◆ Requirement ◆
Go through the material line by line and tally those containing the string "will". Only the tally is wanted.

- Opening Delimiter -

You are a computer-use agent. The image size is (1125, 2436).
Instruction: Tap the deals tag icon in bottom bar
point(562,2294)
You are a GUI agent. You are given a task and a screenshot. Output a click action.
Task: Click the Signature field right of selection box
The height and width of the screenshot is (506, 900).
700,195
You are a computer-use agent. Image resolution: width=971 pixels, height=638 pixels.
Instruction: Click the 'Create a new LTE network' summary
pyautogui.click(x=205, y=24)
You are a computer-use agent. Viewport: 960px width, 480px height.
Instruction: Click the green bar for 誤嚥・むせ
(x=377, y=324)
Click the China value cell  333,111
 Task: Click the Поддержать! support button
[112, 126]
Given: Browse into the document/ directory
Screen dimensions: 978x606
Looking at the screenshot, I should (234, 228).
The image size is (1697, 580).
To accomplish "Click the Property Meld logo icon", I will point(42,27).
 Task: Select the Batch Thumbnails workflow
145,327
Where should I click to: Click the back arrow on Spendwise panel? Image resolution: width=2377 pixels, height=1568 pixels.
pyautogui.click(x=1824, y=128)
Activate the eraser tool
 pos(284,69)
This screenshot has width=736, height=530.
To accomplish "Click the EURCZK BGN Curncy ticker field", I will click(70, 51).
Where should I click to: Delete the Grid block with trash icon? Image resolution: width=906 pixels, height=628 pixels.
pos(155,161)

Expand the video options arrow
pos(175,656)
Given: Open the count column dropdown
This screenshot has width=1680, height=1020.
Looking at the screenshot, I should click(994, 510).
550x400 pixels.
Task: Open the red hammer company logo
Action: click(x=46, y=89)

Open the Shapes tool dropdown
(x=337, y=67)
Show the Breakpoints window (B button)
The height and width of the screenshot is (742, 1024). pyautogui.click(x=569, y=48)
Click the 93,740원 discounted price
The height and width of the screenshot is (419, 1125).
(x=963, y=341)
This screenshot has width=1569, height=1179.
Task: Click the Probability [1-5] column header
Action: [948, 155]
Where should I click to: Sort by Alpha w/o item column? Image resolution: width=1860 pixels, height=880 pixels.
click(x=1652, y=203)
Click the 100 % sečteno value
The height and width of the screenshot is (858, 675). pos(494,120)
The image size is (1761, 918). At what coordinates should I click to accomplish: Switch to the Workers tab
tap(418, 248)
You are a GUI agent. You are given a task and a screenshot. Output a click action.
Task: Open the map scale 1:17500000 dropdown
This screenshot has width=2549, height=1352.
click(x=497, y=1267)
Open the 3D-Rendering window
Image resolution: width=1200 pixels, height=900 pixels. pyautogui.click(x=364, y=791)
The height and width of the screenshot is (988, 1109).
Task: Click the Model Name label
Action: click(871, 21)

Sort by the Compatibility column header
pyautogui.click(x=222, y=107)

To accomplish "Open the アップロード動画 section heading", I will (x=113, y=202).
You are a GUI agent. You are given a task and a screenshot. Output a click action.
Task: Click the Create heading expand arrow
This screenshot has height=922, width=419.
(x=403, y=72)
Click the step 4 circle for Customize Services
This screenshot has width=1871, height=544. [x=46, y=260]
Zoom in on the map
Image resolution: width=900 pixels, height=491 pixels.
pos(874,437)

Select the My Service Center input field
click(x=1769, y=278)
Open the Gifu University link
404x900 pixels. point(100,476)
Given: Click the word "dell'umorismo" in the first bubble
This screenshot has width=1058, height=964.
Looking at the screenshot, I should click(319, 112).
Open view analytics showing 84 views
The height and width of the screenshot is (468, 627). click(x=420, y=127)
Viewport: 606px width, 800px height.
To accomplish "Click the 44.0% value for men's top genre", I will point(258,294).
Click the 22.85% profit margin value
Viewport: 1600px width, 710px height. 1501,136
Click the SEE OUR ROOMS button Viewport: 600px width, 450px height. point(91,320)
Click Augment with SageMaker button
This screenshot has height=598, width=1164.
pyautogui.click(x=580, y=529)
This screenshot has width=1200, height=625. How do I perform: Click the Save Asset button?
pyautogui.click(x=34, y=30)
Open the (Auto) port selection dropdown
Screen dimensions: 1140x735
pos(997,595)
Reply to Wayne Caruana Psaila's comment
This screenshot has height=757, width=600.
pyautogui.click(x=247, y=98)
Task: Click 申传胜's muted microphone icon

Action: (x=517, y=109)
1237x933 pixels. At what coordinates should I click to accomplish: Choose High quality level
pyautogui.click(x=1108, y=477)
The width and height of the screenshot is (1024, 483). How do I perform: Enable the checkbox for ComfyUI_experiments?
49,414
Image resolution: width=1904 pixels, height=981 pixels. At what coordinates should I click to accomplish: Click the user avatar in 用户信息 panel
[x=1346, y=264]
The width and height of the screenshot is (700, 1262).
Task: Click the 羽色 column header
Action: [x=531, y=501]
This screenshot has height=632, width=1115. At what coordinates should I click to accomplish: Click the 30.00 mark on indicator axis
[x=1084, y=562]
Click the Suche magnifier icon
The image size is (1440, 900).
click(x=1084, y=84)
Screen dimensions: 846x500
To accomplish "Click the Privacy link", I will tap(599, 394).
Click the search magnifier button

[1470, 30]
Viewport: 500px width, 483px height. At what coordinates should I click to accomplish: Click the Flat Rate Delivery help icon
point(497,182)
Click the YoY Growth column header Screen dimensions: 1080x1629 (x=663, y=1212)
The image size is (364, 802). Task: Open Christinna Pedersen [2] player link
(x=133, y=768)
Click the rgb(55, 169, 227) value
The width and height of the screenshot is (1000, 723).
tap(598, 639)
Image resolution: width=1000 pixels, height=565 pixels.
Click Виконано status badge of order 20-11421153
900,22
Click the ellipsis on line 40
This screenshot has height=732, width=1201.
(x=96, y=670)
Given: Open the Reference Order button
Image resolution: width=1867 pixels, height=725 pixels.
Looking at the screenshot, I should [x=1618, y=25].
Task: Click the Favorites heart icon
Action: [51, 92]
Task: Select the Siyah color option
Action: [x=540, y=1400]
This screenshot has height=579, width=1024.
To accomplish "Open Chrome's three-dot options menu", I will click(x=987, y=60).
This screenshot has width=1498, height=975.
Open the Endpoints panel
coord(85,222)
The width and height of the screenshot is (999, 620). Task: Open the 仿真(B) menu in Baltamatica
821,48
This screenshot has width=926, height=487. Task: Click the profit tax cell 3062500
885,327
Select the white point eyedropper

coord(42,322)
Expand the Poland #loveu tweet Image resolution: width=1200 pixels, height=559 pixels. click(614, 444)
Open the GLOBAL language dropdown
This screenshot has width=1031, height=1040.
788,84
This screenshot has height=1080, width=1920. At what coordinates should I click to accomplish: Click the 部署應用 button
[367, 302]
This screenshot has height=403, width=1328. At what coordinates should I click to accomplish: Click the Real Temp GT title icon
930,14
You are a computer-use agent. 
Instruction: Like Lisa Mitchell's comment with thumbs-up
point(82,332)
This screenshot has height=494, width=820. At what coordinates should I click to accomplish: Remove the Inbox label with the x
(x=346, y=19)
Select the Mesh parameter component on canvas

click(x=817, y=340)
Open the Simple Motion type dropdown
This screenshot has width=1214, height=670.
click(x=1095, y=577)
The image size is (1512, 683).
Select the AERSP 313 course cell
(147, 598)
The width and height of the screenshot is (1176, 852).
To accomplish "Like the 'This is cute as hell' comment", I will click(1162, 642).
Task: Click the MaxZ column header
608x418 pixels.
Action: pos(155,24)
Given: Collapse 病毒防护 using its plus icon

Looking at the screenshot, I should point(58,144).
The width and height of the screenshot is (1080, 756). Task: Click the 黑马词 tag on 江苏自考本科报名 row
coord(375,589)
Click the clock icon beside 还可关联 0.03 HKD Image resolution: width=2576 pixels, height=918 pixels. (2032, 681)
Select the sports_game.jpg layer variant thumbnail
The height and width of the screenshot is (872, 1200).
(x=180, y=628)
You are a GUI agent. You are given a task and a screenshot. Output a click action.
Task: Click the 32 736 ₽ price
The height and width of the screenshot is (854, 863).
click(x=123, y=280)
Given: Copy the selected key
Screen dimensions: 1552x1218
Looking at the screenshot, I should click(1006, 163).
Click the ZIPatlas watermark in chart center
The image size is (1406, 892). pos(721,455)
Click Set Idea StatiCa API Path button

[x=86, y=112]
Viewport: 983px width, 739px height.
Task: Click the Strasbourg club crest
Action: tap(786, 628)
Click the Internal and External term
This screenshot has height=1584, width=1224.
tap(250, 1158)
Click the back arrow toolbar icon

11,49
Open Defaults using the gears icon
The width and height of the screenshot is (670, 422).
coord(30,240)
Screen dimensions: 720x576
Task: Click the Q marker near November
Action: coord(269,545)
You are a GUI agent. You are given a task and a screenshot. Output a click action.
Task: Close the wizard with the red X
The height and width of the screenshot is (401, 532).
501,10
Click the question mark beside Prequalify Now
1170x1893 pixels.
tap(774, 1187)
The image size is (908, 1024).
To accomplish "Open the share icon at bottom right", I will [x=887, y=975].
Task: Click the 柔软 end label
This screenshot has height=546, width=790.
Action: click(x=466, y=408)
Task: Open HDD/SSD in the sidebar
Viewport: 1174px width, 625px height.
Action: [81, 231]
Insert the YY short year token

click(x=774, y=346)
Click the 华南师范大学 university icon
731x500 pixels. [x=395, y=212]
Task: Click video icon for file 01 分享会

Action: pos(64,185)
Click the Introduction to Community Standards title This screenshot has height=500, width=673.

- Closing Delimiter -

◆ Task answer ◆
8